When it comes to management, there’s no one-size-fits-all strategy. The right approach depends on many factors, including the location of the business and the type of sector. This blog post takes a look at the different management challenges posed across a variety of industries and contexts and the strategies that leaders are using to solve them.
Strategies for manufacturers
For manufacturing companies that are largely centered around creating and selling products, challenging management decisions are often asset-focused in nature.
When a company’s main assets are machines and equipment, so too are their main cost concerns. This year, for example, capital expenditure in the oil industry by top production and exploration companies is expected to hit $450 billion.
If budgets get tight and it’s time to cut back and increase efficiency, then the first place that management looks is toward fixed costs. Can the factory get a cheaper energy deal? Can a certain piece of machinery be retired and sold if it’s not producing enough at a cost-effective rate?

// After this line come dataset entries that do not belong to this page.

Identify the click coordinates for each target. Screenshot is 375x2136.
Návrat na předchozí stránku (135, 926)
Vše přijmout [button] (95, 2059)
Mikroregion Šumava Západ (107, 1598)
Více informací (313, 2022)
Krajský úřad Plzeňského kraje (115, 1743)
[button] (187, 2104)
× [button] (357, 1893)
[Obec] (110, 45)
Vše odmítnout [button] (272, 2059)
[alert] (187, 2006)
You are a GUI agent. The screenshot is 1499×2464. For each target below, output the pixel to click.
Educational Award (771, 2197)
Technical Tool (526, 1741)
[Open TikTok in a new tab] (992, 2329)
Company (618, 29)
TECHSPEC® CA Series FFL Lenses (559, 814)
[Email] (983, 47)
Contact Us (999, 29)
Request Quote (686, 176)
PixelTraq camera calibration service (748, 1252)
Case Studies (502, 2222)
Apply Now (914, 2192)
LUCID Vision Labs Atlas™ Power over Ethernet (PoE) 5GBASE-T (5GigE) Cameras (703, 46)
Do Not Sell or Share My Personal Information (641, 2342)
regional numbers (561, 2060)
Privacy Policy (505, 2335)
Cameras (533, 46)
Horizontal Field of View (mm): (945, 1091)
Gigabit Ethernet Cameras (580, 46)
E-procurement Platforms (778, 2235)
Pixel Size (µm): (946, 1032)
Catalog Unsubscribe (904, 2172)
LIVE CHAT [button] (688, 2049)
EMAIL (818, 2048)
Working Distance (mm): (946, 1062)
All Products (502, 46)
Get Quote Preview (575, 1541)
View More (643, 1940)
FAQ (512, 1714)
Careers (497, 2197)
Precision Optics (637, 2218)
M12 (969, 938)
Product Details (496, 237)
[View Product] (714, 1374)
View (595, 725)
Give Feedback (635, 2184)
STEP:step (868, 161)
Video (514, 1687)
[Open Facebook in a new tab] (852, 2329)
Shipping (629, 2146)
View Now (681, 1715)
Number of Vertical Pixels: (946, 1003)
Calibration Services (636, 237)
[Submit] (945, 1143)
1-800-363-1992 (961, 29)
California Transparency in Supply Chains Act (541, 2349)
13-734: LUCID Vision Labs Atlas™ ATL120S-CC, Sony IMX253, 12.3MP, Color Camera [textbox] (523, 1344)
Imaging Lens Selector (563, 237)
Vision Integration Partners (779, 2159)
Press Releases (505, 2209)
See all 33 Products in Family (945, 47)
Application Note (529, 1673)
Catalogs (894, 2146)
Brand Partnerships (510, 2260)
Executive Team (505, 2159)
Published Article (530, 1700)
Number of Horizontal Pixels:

When it comes to efficiency, at least, managing people is often just a sideshow. The fact that workers are often low-paid means that they are more replaceable and don’t get as much care and attention as their colleagues in more service-focused jobs.
The rise of services
For companies that offer services rather than manufacture products or provide energy, budgets are often invested entirely into people, and staff become the biggest asset.
Here, it’s much more important for managers to think about the impact that big decisions will have on staff. Take the shipping industry’s Evangelos Marinakis, chair of Greece-based Capital Maritime & Trading Corp, who famously takes the welfare of staff very seriously.
“He is demanding but also close and always there for his people,” said Milos Advisors boss Socrates Kominakis. And it’s paid off: Marinakis’ company has over 50 vessels in operation and has won international recognition such as the GREEN4SEA Excellence Award.
While looking after staff is important in the manufacturing industry as well, staff are much more replaceable when they form only a small part of a company’s expenditure. In the service sector, good staff are a company’s main priority. This is why offices are more comfortable environments than oil rigs!
However, the two distinct sets of challenges are slowly merging. The fast-moving consumer goods industry, for example, has traditionally relied on people to perform till and checkout desk functions, but that’s now changing. Management teams that once put people at the heart of their core transactions are now finding that self-checkout systems can cut costs and raise profits, so supermarket bosses are changing their strategies in response to shifting technologies.
Talk to your customers
If you’re in a niche industry, then one of the best management strategies available is to be open and reach out to your client base.
Because your customer base is smaller, the level of effort that you put into this will be easier for clients to see. There’s more chance that the time you invest in speaking to your customers will bring you strong returns.
By posting to the social media groups that clients are a part of and getting involved in their offline and online conversations, you will show yourself to be a conversationalist rather than a faceless boss.
Remember, however, to stay disciplined: posting once is not enough, and only consistent content will bring you the results that you deserve.
Location, location, location
Strategies may also need to change from place to place. Managers of companies in the Nordic countries, for example, often create and nurture more democratic ways of running businesses, such as flat hierarchies and consensus-based approaches to management.
One Swedish company, Crisp, took the non-hierarchical strategy to extreme levels by running an experiment where it abolished managers and let employees make all decisions as a team.
Management strategies in America and Western Europe, in contrast, could not be more different. It is common for leaders in those places to dominate team discussions and treat juniors as functionaries rather than equals until they climb the career ladder.
Leaders are clearly responding to different sets of challenges. America and Western Europe have booming economies to sustain and large populations to employ, creating highly competitive environments. The Nordic countries, on the other hand, have less economic pressures and fewer people, making a collaborative environment ideal.
No matter what industry you operate in or where you’re based, it’s important to find a successful management style that works and brings the best out of you, your assets and your staff. Staying consistent in your approach and responding to your particular circumstances and surroundings will give you a head start in building a long and successful management career.